Request A: Copy the lines of the listing word for word, starting at the line that contains "Show API Calls for the first result" and ending after the line that contains "point(19,25)".

Excerpt:
>> BEGIN

Logo Questions Linux Laravel Mysql Ubuntu Git Menu
 

Limiting processes with Parallel::ForkManager

Tags:

fork

perl

I am trying to use Parallel::ForkManager to control some child processes. I would like to limit the number of processes running concurrently to 10. In total I need to run 20.

I know I could set the process limit at 10 in the first line at the object declaration, but I am also using the $pm object to run child processes that do something different (the current function is much more memory intensive so needs to be limited).

The code I have currently does not work, the run on finish call is never made, so the remaining 10 children never get forked. I don't understand why this is the case- I'd have thought the child would still call the finish code on exit,and decrement the count, but the "if" statement seems to stop this. Could someone explain why this is the case?

>> END

Request B:
Answer these questions about the post on Parallel::ForkManager:
(i) To how many processes does the poster want to limit those running at the same time?
(ii) How many processes does the poster need to run in total?
(iii) Which call does the poster say is never made?

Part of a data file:
>> BEGIN

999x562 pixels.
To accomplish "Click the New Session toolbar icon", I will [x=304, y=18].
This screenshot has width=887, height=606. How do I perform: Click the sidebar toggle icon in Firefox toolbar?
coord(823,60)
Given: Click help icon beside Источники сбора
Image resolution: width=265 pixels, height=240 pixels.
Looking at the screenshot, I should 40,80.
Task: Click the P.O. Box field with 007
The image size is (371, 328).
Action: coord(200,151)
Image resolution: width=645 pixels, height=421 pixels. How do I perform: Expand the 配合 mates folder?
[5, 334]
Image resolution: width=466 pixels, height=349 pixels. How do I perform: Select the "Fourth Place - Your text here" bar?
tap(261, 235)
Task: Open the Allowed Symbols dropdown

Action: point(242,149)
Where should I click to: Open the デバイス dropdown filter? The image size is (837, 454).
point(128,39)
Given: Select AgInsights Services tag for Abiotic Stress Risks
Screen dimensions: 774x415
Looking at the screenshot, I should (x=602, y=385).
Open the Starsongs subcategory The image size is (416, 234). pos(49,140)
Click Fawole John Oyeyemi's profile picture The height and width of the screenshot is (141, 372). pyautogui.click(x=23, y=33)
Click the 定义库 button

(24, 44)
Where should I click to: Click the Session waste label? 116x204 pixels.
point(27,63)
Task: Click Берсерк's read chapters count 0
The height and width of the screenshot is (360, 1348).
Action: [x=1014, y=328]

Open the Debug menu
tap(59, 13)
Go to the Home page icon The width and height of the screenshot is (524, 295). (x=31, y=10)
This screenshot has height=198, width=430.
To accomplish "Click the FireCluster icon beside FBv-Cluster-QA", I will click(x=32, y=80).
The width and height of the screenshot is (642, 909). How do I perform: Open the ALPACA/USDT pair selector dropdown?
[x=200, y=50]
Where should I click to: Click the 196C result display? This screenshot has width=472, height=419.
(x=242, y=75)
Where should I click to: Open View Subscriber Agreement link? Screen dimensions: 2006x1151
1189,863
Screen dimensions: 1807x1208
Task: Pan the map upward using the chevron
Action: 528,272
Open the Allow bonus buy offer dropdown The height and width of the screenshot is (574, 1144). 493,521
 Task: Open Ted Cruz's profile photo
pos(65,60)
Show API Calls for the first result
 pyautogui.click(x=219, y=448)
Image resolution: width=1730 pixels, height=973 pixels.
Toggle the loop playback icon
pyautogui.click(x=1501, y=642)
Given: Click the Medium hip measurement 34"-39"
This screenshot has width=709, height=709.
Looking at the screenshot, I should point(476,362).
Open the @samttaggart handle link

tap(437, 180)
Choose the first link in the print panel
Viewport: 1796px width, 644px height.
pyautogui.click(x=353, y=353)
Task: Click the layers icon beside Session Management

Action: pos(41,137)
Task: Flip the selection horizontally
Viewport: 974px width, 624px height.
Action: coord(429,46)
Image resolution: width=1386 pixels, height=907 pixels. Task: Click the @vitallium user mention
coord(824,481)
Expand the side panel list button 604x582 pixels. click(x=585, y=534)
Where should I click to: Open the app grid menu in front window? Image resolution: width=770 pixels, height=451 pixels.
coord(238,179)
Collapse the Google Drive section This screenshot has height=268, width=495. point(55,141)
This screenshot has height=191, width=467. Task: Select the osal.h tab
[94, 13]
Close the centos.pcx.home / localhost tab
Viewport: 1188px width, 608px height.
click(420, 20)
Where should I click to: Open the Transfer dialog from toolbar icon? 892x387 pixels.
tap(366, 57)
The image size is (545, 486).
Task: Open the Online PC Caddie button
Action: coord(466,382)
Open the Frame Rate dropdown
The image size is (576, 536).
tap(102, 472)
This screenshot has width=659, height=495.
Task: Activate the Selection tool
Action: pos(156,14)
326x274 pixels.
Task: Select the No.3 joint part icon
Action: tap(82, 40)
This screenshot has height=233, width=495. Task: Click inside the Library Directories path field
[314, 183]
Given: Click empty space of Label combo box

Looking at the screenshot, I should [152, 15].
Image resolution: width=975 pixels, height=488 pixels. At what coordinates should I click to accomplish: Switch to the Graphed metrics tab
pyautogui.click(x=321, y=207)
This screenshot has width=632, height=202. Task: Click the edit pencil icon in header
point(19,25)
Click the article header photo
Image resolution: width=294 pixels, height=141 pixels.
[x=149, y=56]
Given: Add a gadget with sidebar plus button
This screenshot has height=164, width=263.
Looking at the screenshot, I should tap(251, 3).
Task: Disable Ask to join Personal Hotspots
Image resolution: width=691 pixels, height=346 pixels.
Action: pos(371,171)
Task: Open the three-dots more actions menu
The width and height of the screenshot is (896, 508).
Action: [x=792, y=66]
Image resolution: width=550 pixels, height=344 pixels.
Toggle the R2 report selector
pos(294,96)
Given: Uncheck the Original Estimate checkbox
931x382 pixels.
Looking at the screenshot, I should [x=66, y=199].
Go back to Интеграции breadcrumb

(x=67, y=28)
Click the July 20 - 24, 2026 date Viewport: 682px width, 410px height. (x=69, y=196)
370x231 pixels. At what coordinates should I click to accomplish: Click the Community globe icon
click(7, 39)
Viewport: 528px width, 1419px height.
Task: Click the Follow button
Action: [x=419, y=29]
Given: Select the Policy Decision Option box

>> END

Reply A:
Show API Calls for the first result
 pyautogui.click(x=219, y=448)
Image resolution: width=1730 pixels, height=973 pixels.
Toggle the loop playback icon
pyautogui.click(x=1501, y=642)
Given: Click the Medium hip measurement 34"-39"
This screenshot has width=709, height=709.
Looking at the screenshot, I should point(476,362).
Open the @samttaggart handle link

tap(437, 180)
Choose the first link in the print panel
Viewport: 1796px width, 644px height.
pyautogui.click(x=353, y=353)
Task: Click the layers icon beside Session Management

Action: pos(41,137)
Task: Flip the selection horizontally
Viewport: 974px width, 624px height.
Action: coord(429,46)
Image resolution: width=1386 pixels, height=907 pixels. Task: Click the @vitallium user mention
coord(824,481)
Expand the side panel list button 604x582 pixels. click(x=585, y=534)
Where should I click to: Open the app grid menu in front window? Image resolution: width=770 pixels, height=451 pixels.
coord(238,179)
Collapse the Google Drive section This screenshot has height=268, width=495. point(55,141)
This screenshot has height=191, width=467. Task: Select the osal.h tab
[94, 13]
Close the centos.pcx.home / localhost tab
Viewport: 1188px width, 608px height.
click(420, 20)
Where should I click to: Open the Transfer dialog from toolbar icon? 892x387 pixels.
tap(366, 57)
The image size is (545, 486).
Task: Open the Online PC Caddie button
Action: coord(466,382)
Open the Frame Rate dropdown
The image size is (576, 536).
tap(102, 472)
This screenshot has width=659, height=495.
Task: Activate the Selection tool
Action: pos(156,14)
326x274 pixels.
Task: Select the No.3 joint part icon
Action: tap(82, 40)
This screenshot has height=233, width=495. Task: Click inside the Library Directories path field
[314, 183]
Given: Click empty space of Label combo box

Looking at the screenshot, I should [152, 15].
Image resolution: width=975 pixels, height=488 pixels. At what coordinates should I click to accomplish: Switch to the Graphed metrics tab
pyautogui.click(x=321, y=207)
This screenshot has width=632, height=202. Task: Click the edit pencil icon in header
point(19,25)

Reply B:
(i) 10
(ii) 20
(iii) The run on finish call